_The problem_
Rewrite the data from the line containing "pixels, height=347 pixels." through the line containing "has height=584, width=538.", replacing "coordinate pair" with "point" and keeping everything else unchanged. Leave the pictures out of your version.

_Data excerpts_
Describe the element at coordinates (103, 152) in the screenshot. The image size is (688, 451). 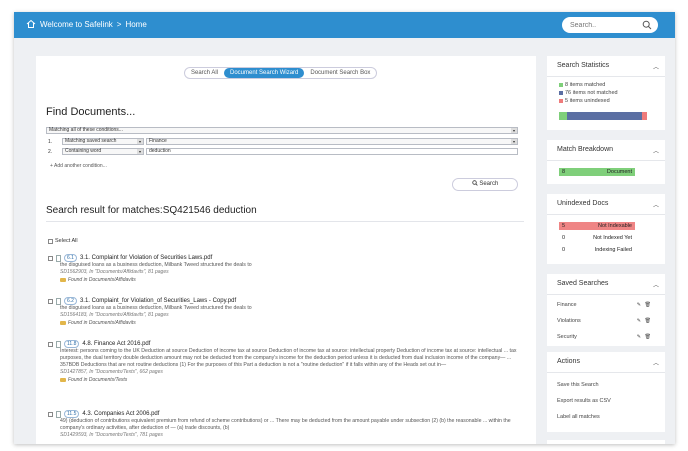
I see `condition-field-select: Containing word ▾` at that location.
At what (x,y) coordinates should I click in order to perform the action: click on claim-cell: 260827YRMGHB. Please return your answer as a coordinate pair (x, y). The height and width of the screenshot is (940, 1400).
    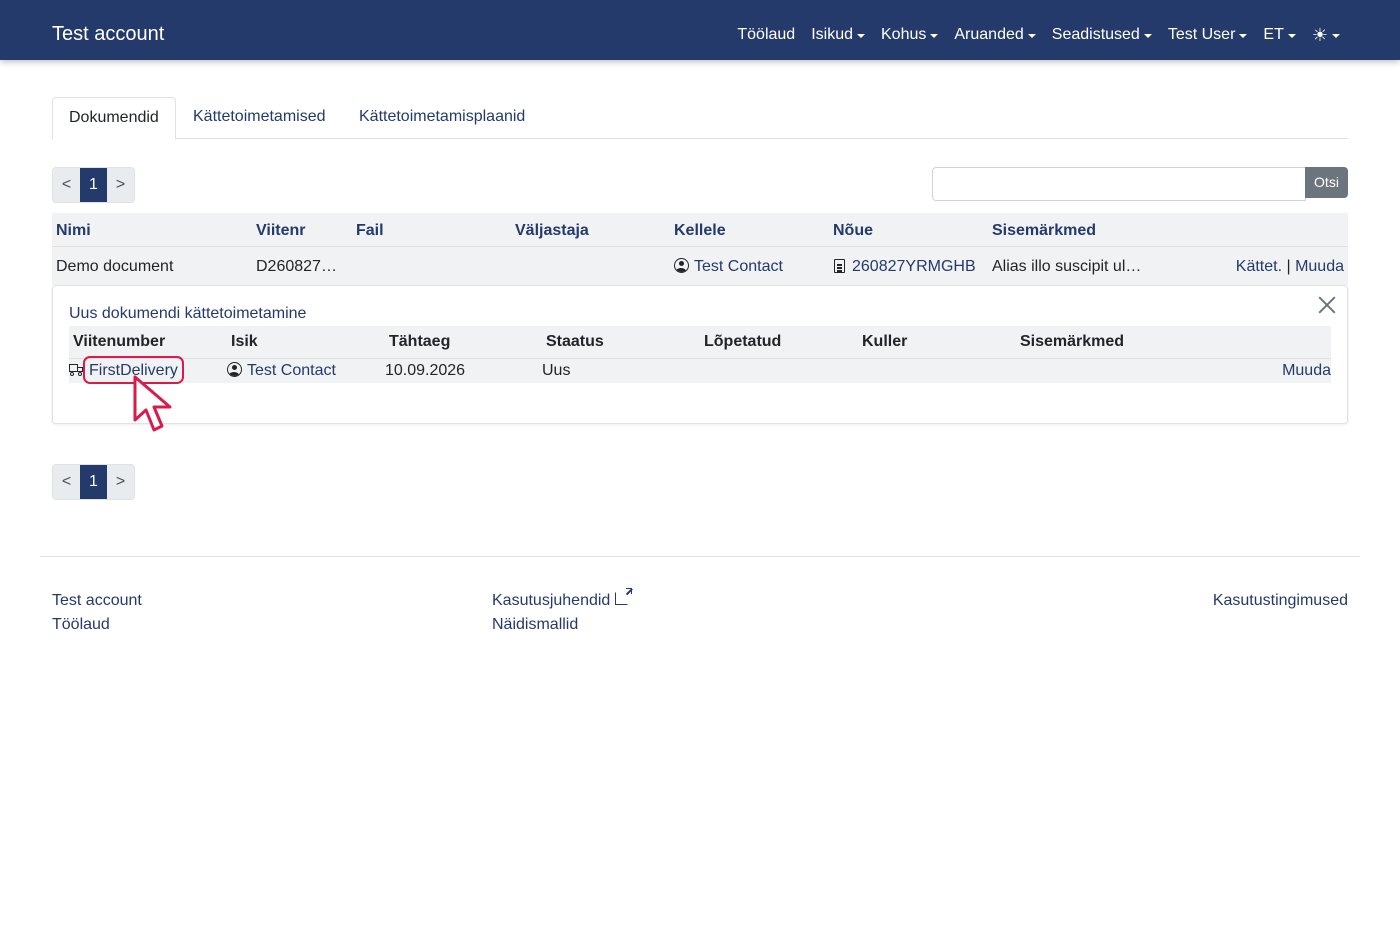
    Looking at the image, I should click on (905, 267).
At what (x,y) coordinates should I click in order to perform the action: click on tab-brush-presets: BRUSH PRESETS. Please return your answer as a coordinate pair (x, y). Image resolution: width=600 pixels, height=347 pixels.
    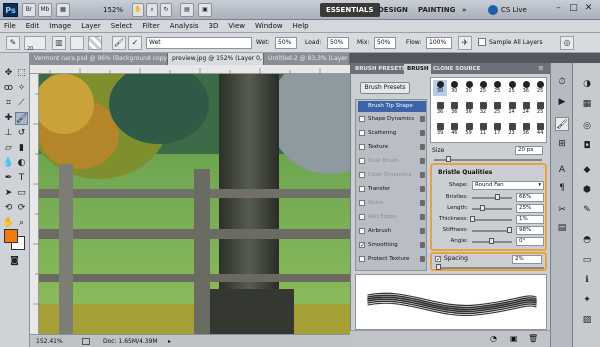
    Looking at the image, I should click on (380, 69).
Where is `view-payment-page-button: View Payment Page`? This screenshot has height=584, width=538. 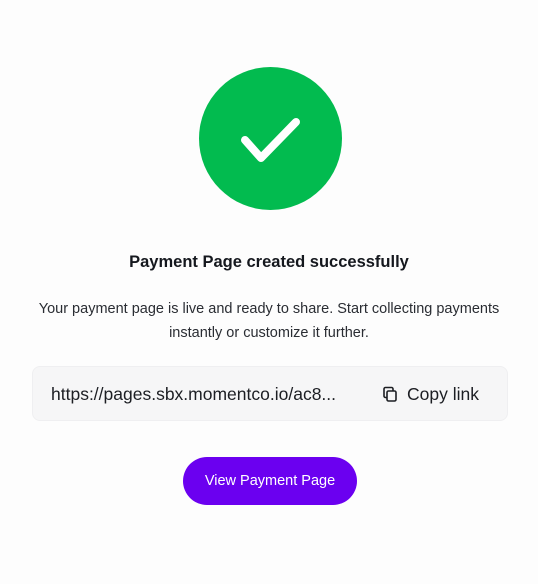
...
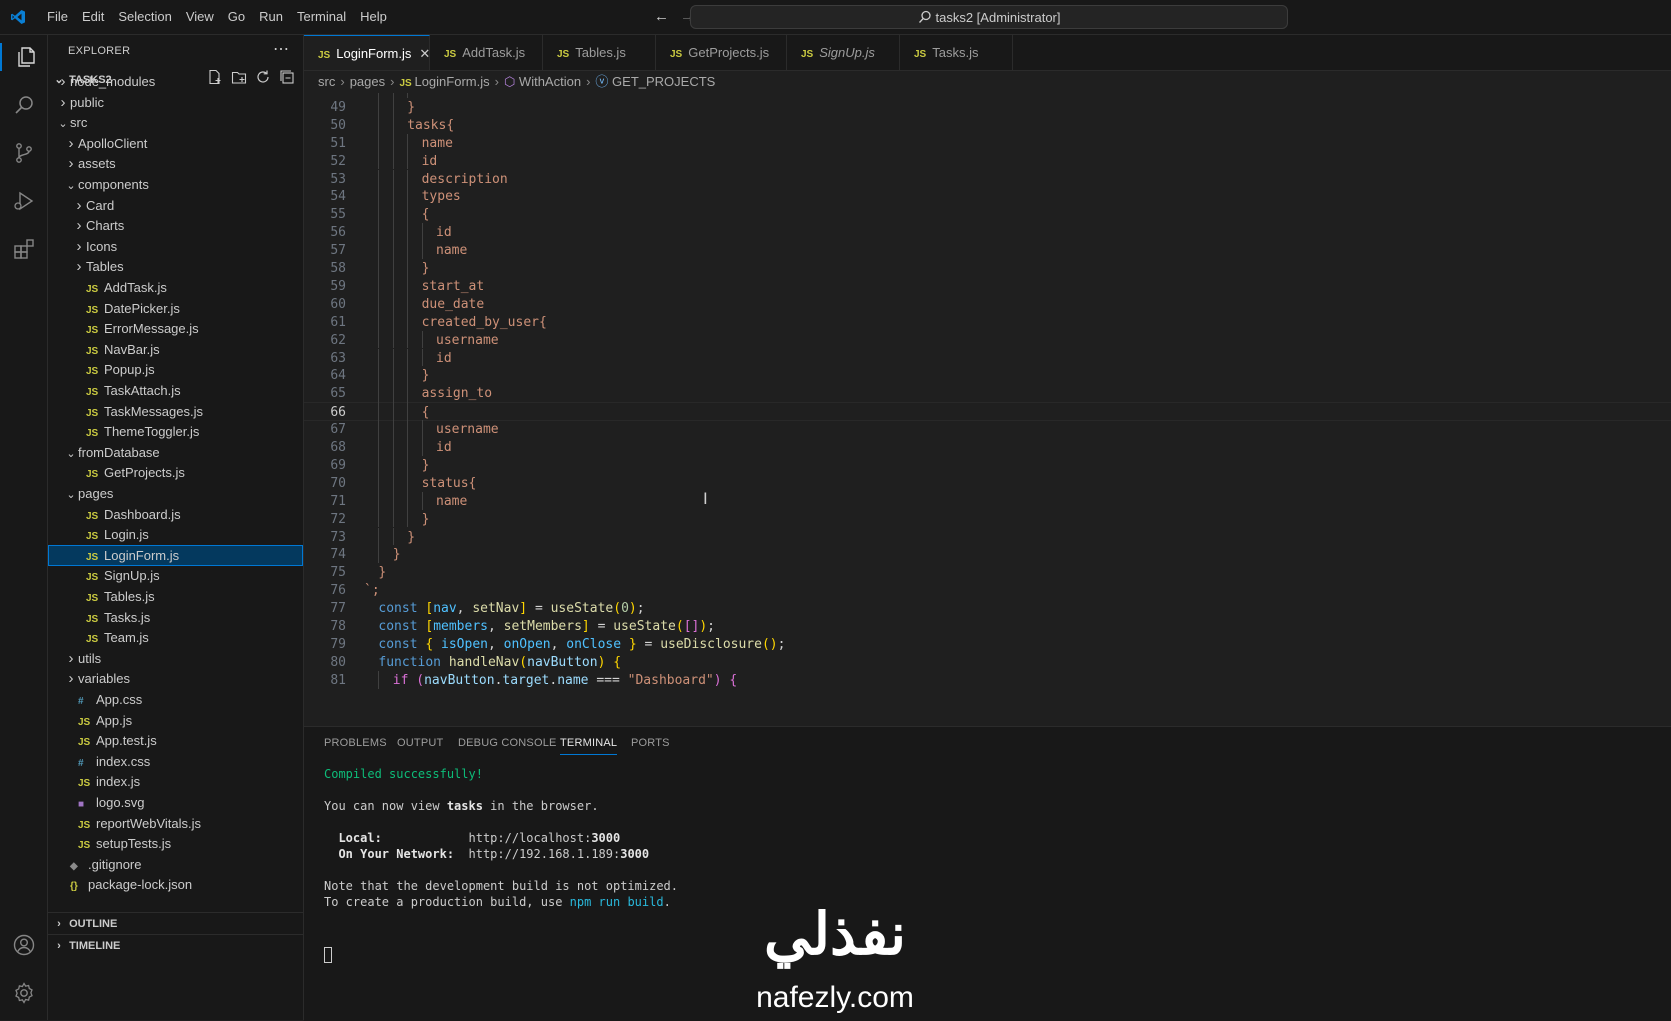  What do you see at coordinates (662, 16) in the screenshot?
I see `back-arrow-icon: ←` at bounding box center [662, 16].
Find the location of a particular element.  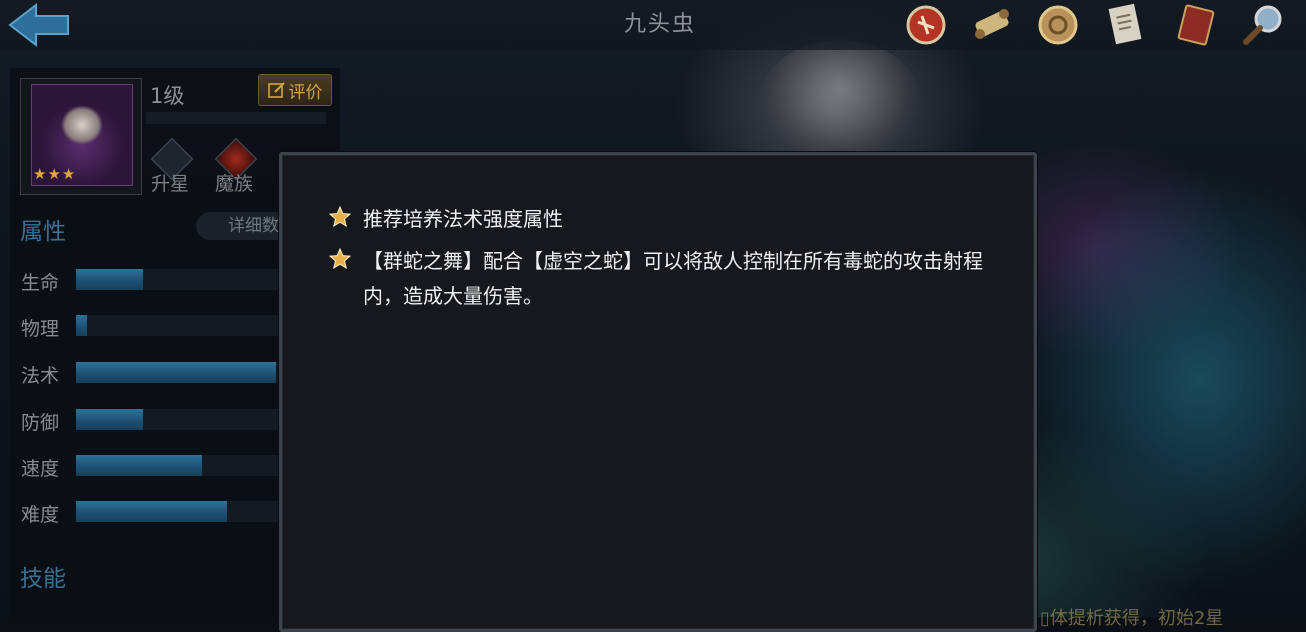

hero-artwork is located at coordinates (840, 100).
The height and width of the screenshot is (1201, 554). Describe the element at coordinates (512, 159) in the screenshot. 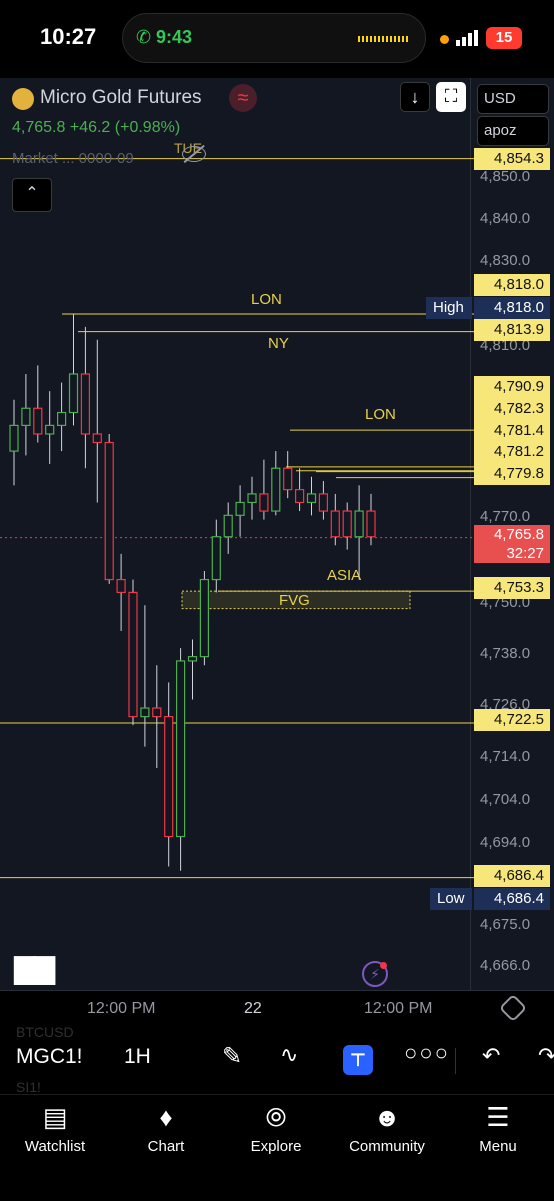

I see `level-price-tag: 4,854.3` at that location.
---
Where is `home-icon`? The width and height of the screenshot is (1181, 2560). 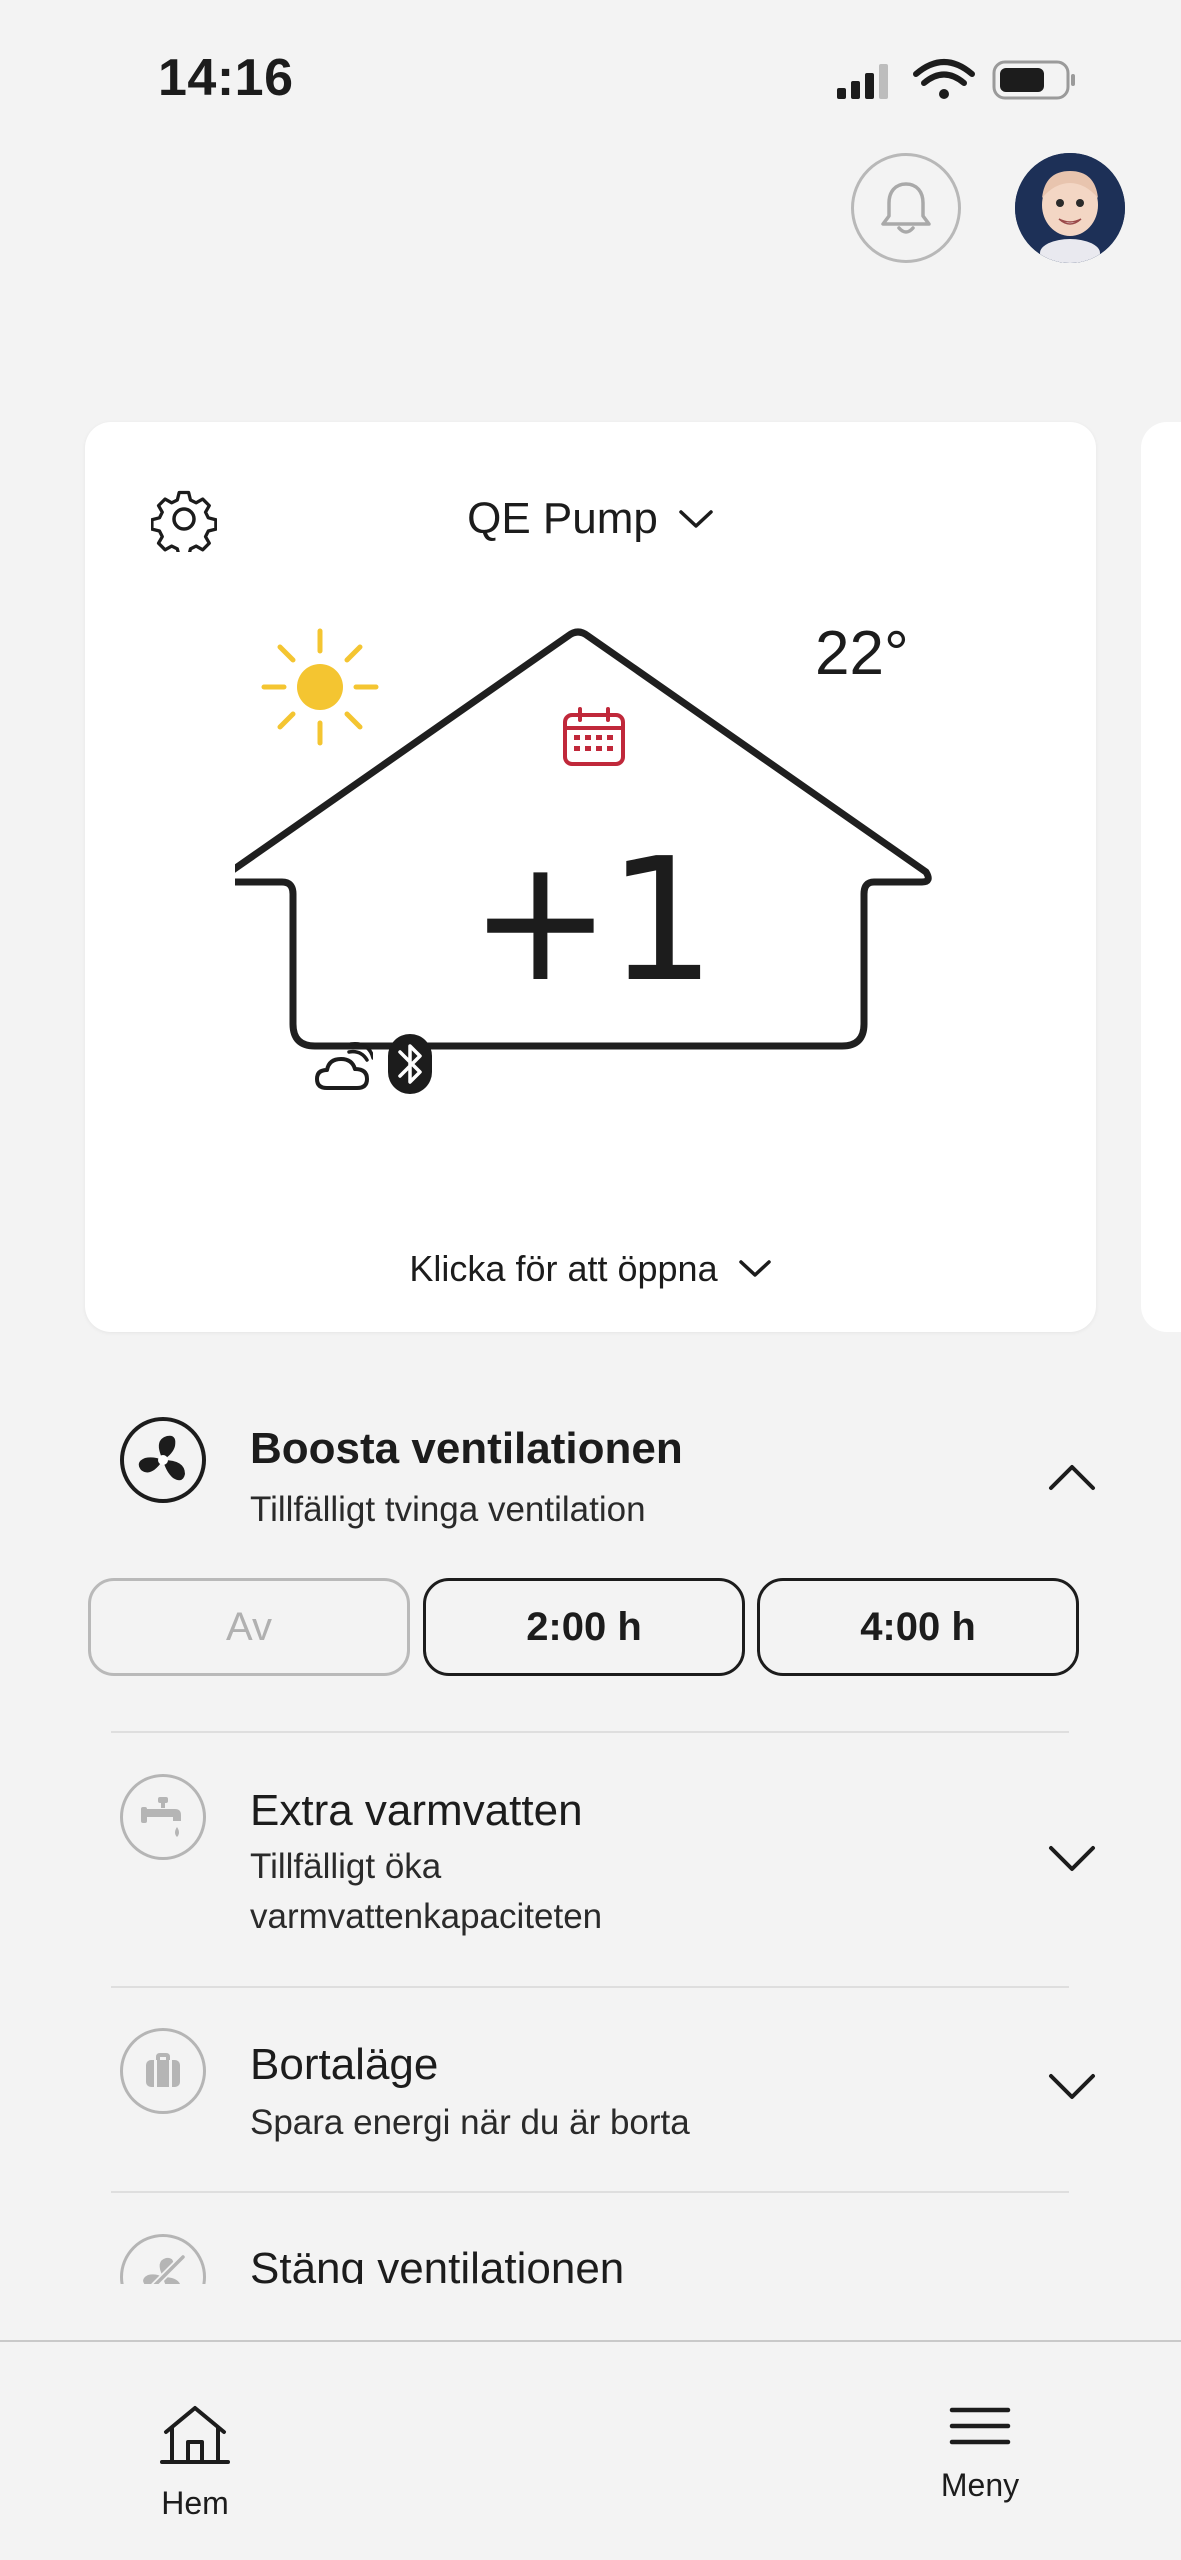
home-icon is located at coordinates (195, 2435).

_Exercise solution_
At what (x,y) coordinates should I click in order to perform the action: click on tab-brush-presets: BRUSH PRESETS. Please return your answer as a point (x, y). Image resolution: width=600 pixels, height=347 pixels.
    Looking at the image, I should click on (380, 69).
Where is `view-payment-page-button: View Payment Page`? This screenshot has height=584, width=538. 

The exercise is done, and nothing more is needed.